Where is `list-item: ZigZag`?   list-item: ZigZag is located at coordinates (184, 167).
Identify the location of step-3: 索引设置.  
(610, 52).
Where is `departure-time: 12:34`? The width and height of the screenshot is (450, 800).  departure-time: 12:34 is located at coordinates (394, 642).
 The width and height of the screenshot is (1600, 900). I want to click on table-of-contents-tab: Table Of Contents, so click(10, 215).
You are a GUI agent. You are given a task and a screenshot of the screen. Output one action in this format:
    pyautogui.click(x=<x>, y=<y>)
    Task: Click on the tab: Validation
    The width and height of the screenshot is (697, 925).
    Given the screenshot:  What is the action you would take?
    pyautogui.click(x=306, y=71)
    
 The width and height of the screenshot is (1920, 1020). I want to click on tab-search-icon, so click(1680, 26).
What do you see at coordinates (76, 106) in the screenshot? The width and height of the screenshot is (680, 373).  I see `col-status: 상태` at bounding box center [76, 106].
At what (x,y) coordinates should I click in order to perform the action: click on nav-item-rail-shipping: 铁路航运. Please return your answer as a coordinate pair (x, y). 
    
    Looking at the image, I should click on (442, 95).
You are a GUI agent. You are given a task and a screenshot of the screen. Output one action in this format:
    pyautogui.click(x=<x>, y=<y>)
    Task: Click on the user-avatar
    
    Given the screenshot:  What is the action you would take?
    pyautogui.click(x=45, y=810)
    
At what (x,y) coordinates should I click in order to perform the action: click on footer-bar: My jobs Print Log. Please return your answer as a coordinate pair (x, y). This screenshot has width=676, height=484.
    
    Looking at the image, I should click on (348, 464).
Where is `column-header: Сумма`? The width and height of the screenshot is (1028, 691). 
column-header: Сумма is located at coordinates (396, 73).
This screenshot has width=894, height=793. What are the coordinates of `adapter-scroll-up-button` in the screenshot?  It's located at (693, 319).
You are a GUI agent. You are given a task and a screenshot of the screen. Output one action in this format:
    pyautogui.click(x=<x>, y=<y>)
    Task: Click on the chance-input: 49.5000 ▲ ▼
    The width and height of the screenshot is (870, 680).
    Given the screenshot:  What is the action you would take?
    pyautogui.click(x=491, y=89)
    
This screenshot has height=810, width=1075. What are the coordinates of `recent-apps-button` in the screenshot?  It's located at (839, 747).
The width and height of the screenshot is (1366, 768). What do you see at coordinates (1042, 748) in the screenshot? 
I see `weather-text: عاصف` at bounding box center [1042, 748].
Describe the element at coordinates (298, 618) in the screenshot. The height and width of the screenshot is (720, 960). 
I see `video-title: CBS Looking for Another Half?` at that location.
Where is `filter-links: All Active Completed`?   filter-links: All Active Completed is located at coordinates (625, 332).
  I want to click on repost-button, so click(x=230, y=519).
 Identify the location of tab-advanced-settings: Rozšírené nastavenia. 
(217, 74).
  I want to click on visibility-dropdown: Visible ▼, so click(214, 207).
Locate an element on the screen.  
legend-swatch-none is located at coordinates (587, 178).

--------------------------------

> [PROBLEM STATEMENT]: Copy all the rows above, changing "GUI agent" to "screen assistant" wherever it occurs and leaving everything else the same.

> [RESPONSE TO THE EXERCISE]:
Where is `list-item: ZigZag`?   list-item: ZigZag is located at coordinates (184, 167).
Identify the location of step-3: 索引设置.  
(610, 52).
Where is `departure-time: 12:34`? The width and height of the screenshot is (450, 800).  departure-time: 12:34 is located at coordinates (394, 642).
 The width and height of the screenshot is (1600, 900). I want to click on table-of-contents-tab: Table Of Contents, so click(10, 215).
You are a screen assistant. You are given a task and a screenshot of the screen. Output one action in this format:
    pyautogui.click(x=<x>, y=<y>)
    Task: Click on the tab: Validation
    The width and height of the screenshot is (697, 925).
    Given the screenshot:  What is the action you would take?
    pyautogui.click(x=306, y=71)
    
 The width and height of the screenshot is (1920, 1020). I want to click on tab-search-icon, so click(1680, 26).
What do you see at coordinates (76, 106) in the screenshot? The width and height of the screenshot is (680, 373).  I see `col-status: 상태` at bounding box center [76, 106].
At what (x,y) coordinates should I click in order to perform the action: click on nav-item-rail-shipping: 铁路航运. Please return your answer as a coordinate pair (x, y). 
    
    Looking at the image, I should click on (442, 95).
You are a screen assistant. You are given a task and a screenshot of the screen. Output one action in this format:
    pyautogui.click(x=<x>, y=<y>)
    Task: Click on the user-avatar
    
    Given the screenshot:  What is the action you would take?
    pyautogui.click(x=45, y=810)
    
At what (x,y) coordinates should I click in order to perform the action: click on footer-bar: My jobs Print Log. Please return your answer as a coordinate pair (x, y). This screenshot has width=676, height=484.
    
    Looking at the image, I should click on (348, 464).
Where is `column-header: Сумма`? The width and height of the screenshot is (1028, 691). 
column-header: Сумма is located at coordinates (396, 73).
This screenshot has width=894, height=793. What are the coordinates of `adapter-scroll-up-button` in the screenshot?  It's located at (693, 319).
You are a screen assistant. You are given a task and a screenshot of the screen. Output one action in this format:
    pyautogui.click(x=<x>, y=<y>)
    Task: Click on the chance-input: 49.5000 ▲ ▼
    The width and height of the screenshot is (870, 680).
    Given the screenshot:  What is the action you would take?
    pyautogui.click(x=491, y=89)
    
This screenshot has height=810, width=1075. What are the coordinates of `recent-apps-button` in the screenshot?  It's located at (839, 747).
The width and height of the screenshot is (1366, 768). What do you see at coordinates (1042, 748) in the screenshot? 
I see `weather-text: عاصف` at bounding box center [1042, 748].
Describe the element at coordinates (298, 618) in the screenshot. The height and width of the screenshot is (720, 960). 
I see `video-title: CBS Looking for Another Half?` at that location.
Where is `filter-links: All Active Completed`?   filter-links: All Active Completed is located at coordinates (625, 332).
  I want to click on repost-button, so click(x=230, y=519).
 Identify the location of tab-advanced-settings: Rozšírené nastavenia. 
(217, 74).
  I want to click on visibility-dropdown: Visible ▼, so click(214, 207).
Locate an element on the screen.  
legend-swatch-none is located at coordinates (587, 178).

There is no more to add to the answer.